# Information shown

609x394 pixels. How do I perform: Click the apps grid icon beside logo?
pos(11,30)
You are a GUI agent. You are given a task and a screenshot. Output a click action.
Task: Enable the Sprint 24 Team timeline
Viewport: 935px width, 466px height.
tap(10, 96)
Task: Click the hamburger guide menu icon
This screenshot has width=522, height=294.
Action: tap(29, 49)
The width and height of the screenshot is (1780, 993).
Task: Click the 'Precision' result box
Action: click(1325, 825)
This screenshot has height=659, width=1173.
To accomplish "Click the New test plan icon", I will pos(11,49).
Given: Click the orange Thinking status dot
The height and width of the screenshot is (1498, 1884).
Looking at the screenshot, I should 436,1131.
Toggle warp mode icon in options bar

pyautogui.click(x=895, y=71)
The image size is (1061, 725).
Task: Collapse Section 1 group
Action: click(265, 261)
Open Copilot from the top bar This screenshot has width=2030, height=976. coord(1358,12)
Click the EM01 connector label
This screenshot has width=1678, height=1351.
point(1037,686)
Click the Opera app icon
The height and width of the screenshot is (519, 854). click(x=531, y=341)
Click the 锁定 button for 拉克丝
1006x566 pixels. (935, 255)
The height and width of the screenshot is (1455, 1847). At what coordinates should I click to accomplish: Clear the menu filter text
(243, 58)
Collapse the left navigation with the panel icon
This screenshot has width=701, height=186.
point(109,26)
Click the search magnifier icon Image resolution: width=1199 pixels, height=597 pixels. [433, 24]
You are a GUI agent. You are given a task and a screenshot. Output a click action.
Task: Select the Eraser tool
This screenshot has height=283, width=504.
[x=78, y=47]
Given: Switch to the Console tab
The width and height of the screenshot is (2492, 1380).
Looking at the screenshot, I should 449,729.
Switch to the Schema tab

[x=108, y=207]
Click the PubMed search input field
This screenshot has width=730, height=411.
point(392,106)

# What you are asked to do
The material above should be given again in full, exactly.

# Solution to this task
609x394 pixels. How do I perform: Click the apps grid icon beside logo?
pos(11,30)
You are a GUI agent. You are given a task and a screenshot. Output a click action.
Task: Enable the Sprint 24 Team timeline
Viewport: 935px width, 466px height.
tap(10, 96)
Task: Click the hamburger guide menu icon
This screenshot has width=522, height=294.
Action: tap(29, 49)
The width and height of the screenshot is (1780, 993).
Task: Click the 'Precision' result box
Action: click(1325, 825)
This screenshot has height=659, width=1173.
To accomplish "Click the New test plan icon", I will pos(11,49).
Given: Click the orange Thinking status dot
The height and width of the screenshot is (1498, 1884).
Looking at the screenshot, I should 436,1131.
Toggle warp mode icon in options bar

pyautogui.click(x=895, y=71)
The image size is (1061, 725).
Task: Collapse Section 1 group
Action: click(265, 261)
Open Copilot from the top bar This screenshot has width=2030, height=976. coord(1358,12)
Click the EM01 connector label
This screenshot has width=1678, height=1351.
point(1037,686)
Click the Opera app icon
The height and width of the screenshot is (519, 854). click(x=531, y=341)
Click the 锁定 button for 拉克丝
1006x566 pixels. (935, 255)
The height and width of the screenshot is (1455, 1847). At what coordinates should I click to accomplish: Clear the menu filter text
(243, 58)
Collapse the left navigation with the panel icon
This screenshot has width=701, height=186.
point(109,26)
Click the search magnifier icon Image resolution: width=1199 pixels, height=597 pixels. [433, 24]
You are a GUI agent. You are given a task and a screenshot. Output a click action.
Task: Select the Eraser tool
This screenshot has height=283, width=504.
[x=78, y=47]
Given: Switch to the Console tab
The width and height of the screenshot is (2492, 1380).
Looking at the screenshot, I should 449,729.
Switch to the Schema tab

[x=108, y=207]
Click the PubMed search input field
This screenshot has width=730, height=411.
point(392,106)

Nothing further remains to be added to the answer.